» Given entries
BEGIN

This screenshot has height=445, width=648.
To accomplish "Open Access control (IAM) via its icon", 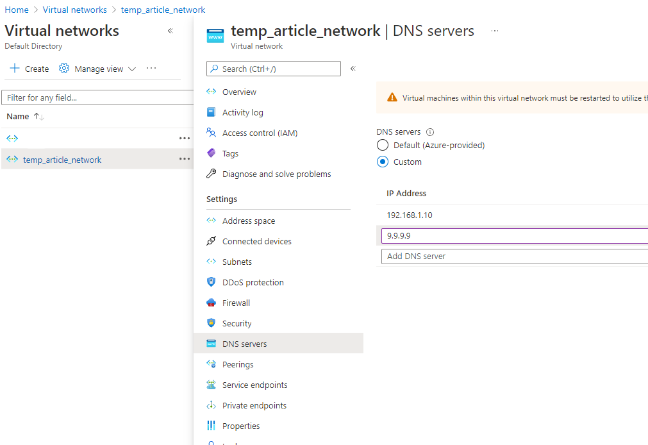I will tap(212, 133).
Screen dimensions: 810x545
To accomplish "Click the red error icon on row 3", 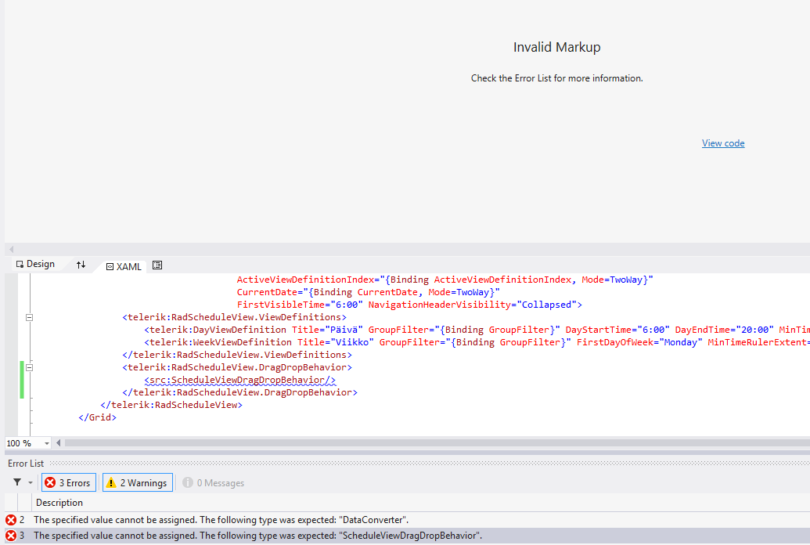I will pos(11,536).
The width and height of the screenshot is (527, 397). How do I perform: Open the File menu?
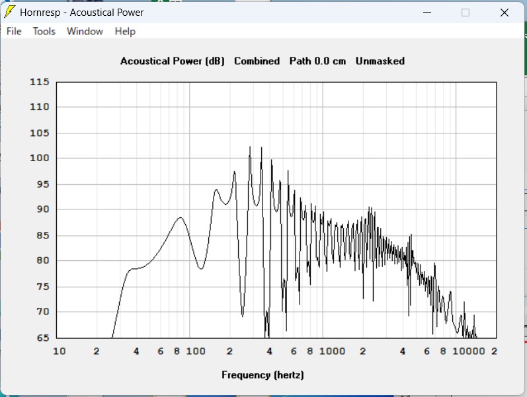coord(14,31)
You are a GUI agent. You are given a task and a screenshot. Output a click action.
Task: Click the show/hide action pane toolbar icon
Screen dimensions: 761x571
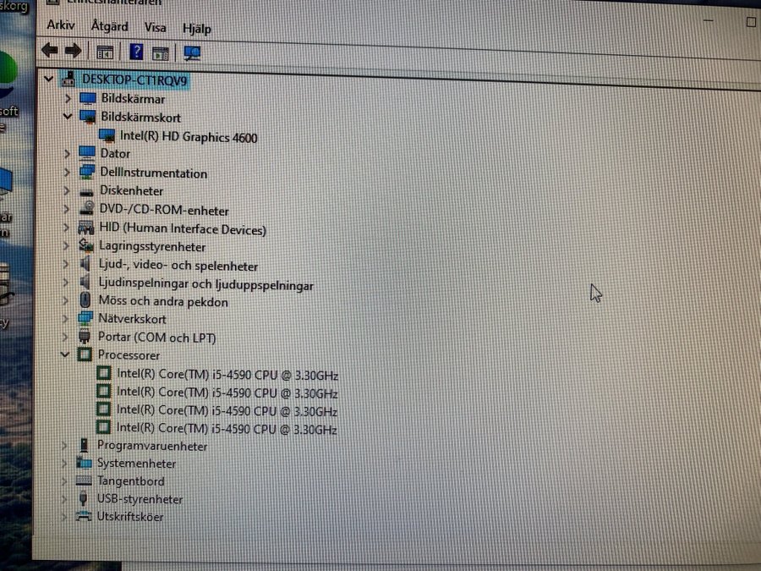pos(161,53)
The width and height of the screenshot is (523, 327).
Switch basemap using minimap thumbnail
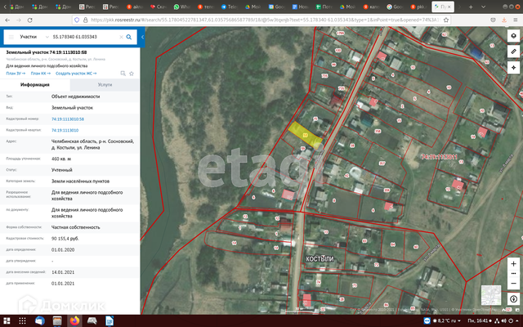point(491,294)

END
BEGIN

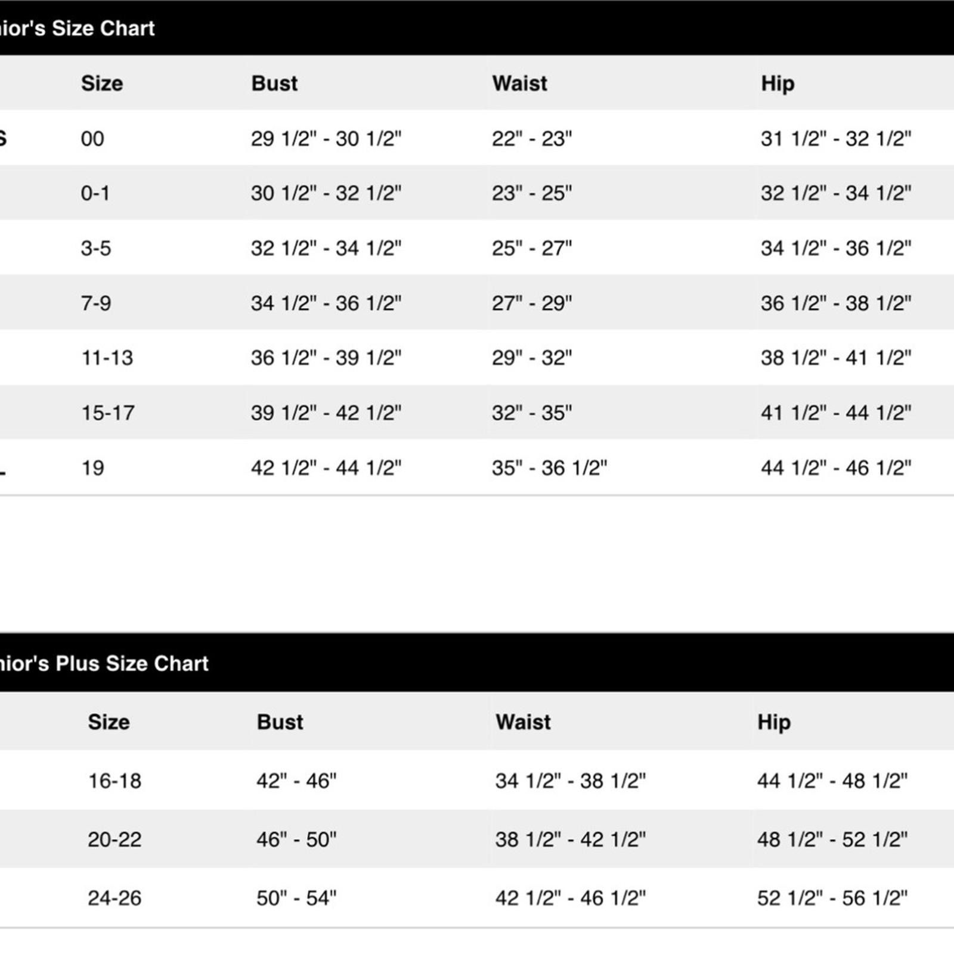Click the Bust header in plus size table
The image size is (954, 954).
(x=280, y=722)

END
BEGIN

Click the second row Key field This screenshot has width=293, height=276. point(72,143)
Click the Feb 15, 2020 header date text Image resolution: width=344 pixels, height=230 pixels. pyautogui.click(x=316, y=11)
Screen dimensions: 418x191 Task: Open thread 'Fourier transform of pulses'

END

» Try it
For this data, state how many lines include the word "action", with nothing added.

» Solution to the exercise
2